In 1995 Professor Emeritus Bracewell designed a vertical declining dial for the south face of the Terman Engineering Building at his Stanford University home campus in Palo Alto. But the building was torn down in 2011 and by March 2012 nothing but landscaping of the new Terman Park remained.  Fortunately Prof. Ronald Bracewell’s sundial once again casts its solar time on the south wall of the Stanford Jen-Hsun Huang Engineering Center.  Both the Huang and old Terman building have similar south-south-west alignments allowing the dial to be remounted without adjustment. [http://library.stanford.edu/blogs/stanford-libraries-blog/2013/04/sundial-returns-engineering-center].

Bracewell described the sundial in the March 1997 issue of Stanford’s Civil Engineering Newsletter [http://www-ce.stanford.edu/Newsletter/archive/CENL0397.PDF ].  It is a vertical declining dial 15 degrees to the west, approximately 72 x 80 cm in size and made from aluminum  In a plaque prepared by Bracewell and installed beneath the sundial, he states that his dial was modeled after the vertical dials that still faintly adorn the Tower of the Agora in Athens.  The Tower of Agora, also known as the Tower of the Winds, was designed by Andronikos of Kyrrhos, and built in the early Roman period ~1st century BC.
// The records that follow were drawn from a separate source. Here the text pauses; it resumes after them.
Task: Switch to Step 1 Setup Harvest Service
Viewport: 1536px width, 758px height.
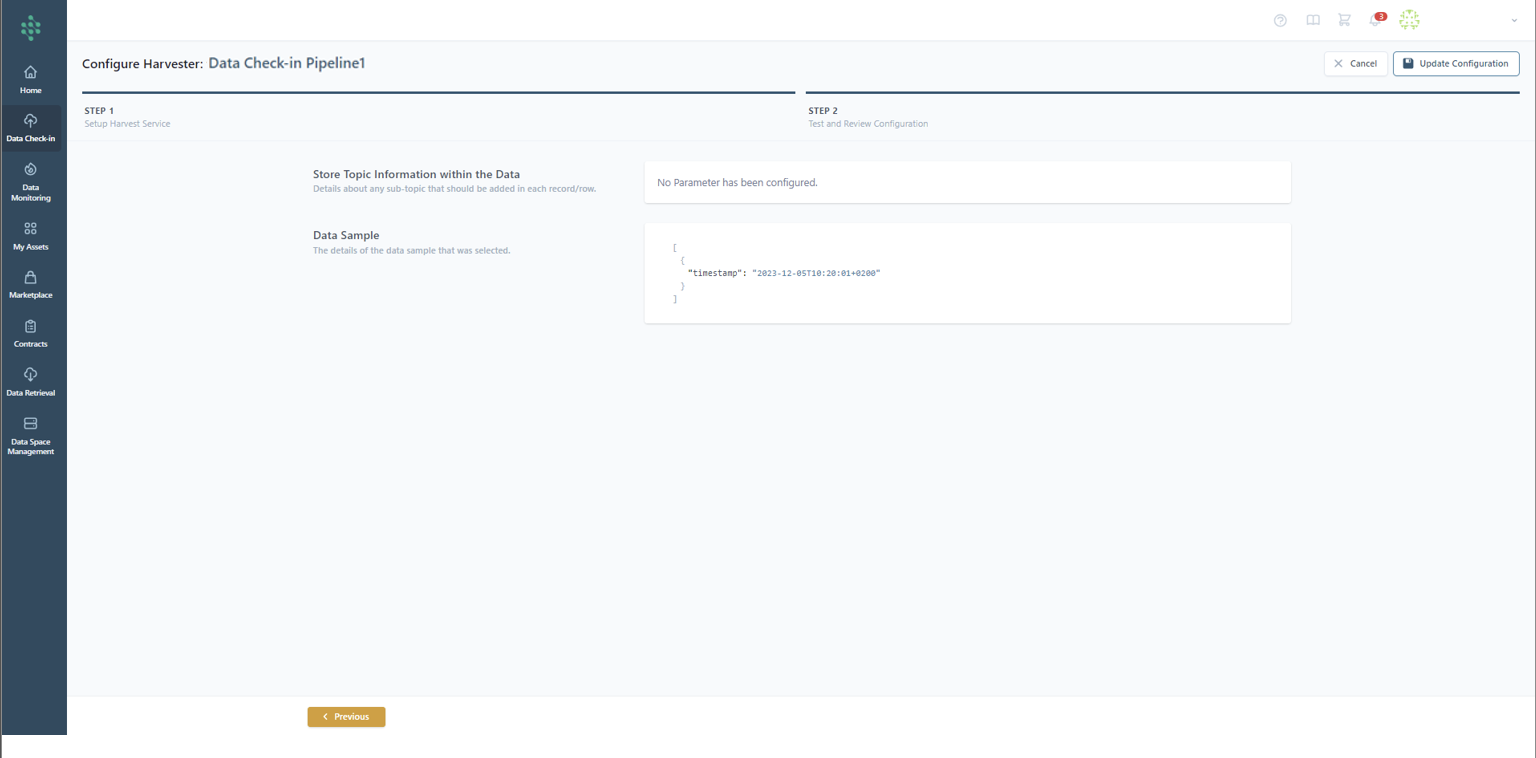Action: pos(127,117)
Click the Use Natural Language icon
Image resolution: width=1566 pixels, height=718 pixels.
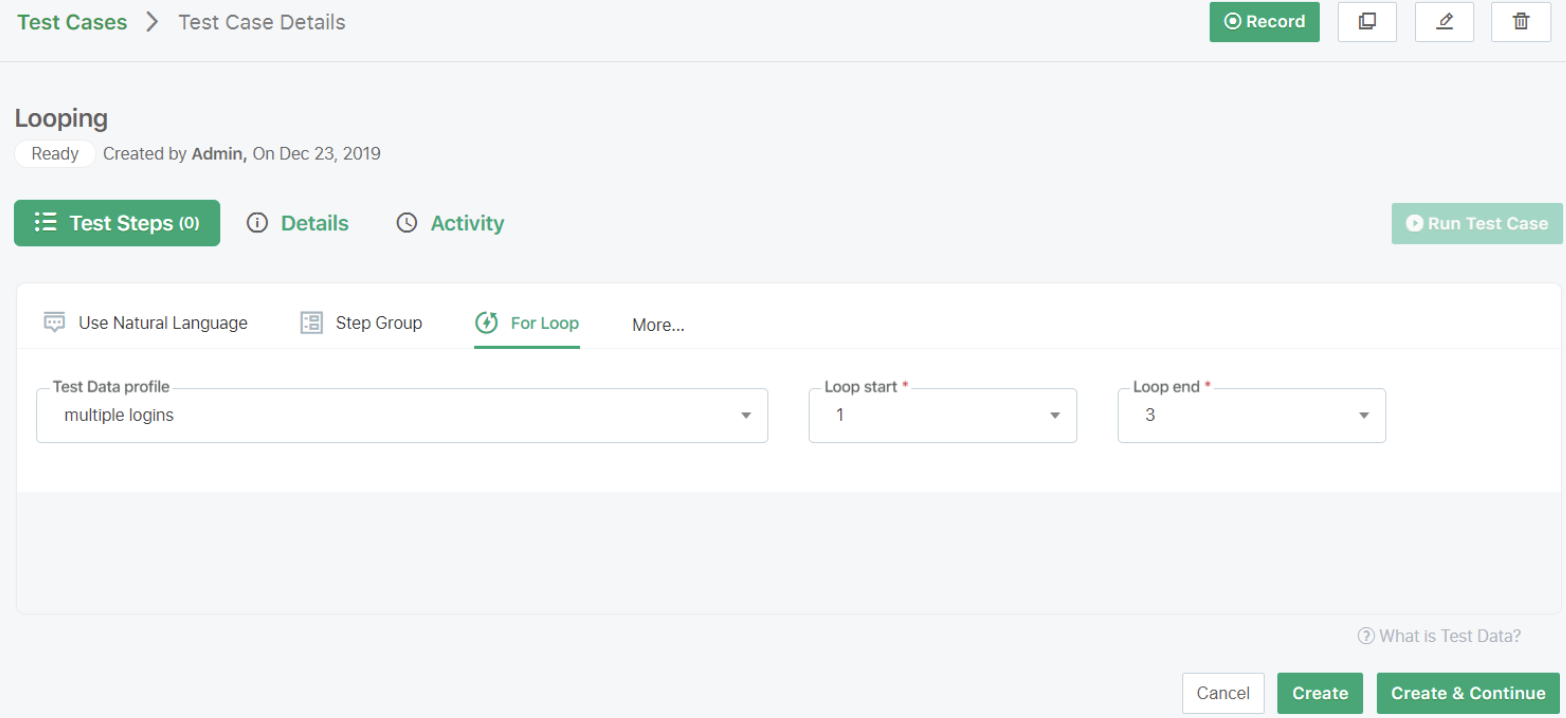pyautogui.click(x=54, y=323)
Instead of a typical gnomon, Bracewell chose to use an oculus: a disc with a central hole.  Standing 8 cm in front of the dial, the disc creates a shadow with a bright dot of sunlight in the center for telling both time and season.  The hour lines are offset by 2 min 40 sec to account for the longitude of the Stanford campus and the hour lines themselves are laid out not as straight lines, but as analemma curves (the figure 8 pattern of the sun’s seasonal movement), with spring colored in green, summer in red, autumn in orange, and winter in blue.  The analemma corrects for the “Equation of Time” allowing Bracewell to create an accurate clock-telling sundial.

The motto “Caelum Scruntando Leges Motus Didicmus” translates to “We learn the laws of motion by studying the heavens”.  And with a bit of subtle math, “d/dt ≠ 0” on the dial plate, one could interpret this to mean “Time changes all things”.  While Dr. Ronald N. Bracewell designed the sundial, his son Mark C. Bracewell constructed it.  Both their initials can be found at the bottom of the dial.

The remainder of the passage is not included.